• Task to complete:
Transcribe, verbatim, every line from the start of the entries through the line that contains "Task: Expand all entries with the plus icon"; include both boundary lines and omit all others.

(Stored data entries)
..........
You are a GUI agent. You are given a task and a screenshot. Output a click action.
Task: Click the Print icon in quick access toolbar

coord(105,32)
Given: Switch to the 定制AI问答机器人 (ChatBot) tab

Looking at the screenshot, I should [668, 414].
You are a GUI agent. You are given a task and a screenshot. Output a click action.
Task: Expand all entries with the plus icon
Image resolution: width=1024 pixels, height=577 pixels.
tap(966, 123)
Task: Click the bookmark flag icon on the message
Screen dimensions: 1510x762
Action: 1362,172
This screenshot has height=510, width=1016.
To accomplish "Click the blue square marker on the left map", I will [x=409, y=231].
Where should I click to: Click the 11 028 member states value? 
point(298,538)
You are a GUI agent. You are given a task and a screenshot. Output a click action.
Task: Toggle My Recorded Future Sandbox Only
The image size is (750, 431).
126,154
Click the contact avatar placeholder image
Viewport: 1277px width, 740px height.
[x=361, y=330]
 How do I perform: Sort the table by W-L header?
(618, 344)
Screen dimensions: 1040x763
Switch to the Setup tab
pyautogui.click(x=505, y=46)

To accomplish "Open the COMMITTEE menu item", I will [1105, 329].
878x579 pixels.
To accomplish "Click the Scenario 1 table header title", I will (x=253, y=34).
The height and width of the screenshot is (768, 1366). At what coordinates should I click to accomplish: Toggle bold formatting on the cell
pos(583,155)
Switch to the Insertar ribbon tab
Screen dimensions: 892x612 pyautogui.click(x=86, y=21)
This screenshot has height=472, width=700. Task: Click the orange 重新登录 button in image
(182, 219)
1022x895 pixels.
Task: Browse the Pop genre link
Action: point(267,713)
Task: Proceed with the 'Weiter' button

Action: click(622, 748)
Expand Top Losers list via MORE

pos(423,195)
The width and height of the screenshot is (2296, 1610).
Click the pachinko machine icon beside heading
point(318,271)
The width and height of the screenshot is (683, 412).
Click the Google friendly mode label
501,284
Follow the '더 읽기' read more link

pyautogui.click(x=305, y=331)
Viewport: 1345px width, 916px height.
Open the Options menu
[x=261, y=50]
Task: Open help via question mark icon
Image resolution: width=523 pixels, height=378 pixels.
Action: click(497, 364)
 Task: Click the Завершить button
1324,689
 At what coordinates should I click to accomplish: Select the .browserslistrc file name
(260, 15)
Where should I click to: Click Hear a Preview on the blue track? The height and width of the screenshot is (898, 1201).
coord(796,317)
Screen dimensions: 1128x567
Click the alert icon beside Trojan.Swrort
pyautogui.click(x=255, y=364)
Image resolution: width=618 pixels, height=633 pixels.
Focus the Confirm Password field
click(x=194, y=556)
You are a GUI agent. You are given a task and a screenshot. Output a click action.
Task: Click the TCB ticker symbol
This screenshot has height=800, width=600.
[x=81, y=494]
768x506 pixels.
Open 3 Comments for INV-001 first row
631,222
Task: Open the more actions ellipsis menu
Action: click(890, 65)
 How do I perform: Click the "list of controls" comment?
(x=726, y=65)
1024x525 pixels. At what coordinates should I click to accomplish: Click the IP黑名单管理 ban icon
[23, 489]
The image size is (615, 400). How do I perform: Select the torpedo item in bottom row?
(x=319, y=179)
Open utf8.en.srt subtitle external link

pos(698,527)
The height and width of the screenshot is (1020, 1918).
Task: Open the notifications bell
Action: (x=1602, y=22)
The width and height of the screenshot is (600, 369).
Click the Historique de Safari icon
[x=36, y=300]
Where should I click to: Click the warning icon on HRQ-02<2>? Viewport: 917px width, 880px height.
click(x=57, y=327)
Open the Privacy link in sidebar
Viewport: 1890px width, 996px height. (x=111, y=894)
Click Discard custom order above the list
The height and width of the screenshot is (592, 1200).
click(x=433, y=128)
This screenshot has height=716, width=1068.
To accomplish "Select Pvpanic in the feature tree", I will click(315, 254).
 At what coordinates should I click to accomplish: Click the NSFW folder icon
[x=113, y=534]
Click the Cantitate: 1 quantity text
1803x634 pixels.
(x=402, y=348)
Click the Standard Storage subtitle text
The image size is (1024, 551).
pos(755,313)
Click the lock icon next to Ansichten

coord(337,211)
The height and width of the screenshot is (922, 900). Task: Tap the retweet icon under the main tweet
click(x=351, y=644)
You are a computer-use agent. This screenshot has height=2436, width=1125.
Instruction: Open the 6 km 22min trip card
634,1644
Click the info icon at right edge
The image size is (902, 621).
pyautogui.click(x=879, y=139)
..........
• Written response:
You are a GUI agent. You are given a task and a screenshot. Output a click action.
Task: Click the Print icon in quick access toolbar

coord(105,32)
Given: Switch to the 定制AI问答机器人 (ChatBot) tab

Looking at the screenshot, I should [668, 414].
You are a GUI agent. You are given a task and a screenshot. Output a click action.
Task: Expand all entries with the plus icon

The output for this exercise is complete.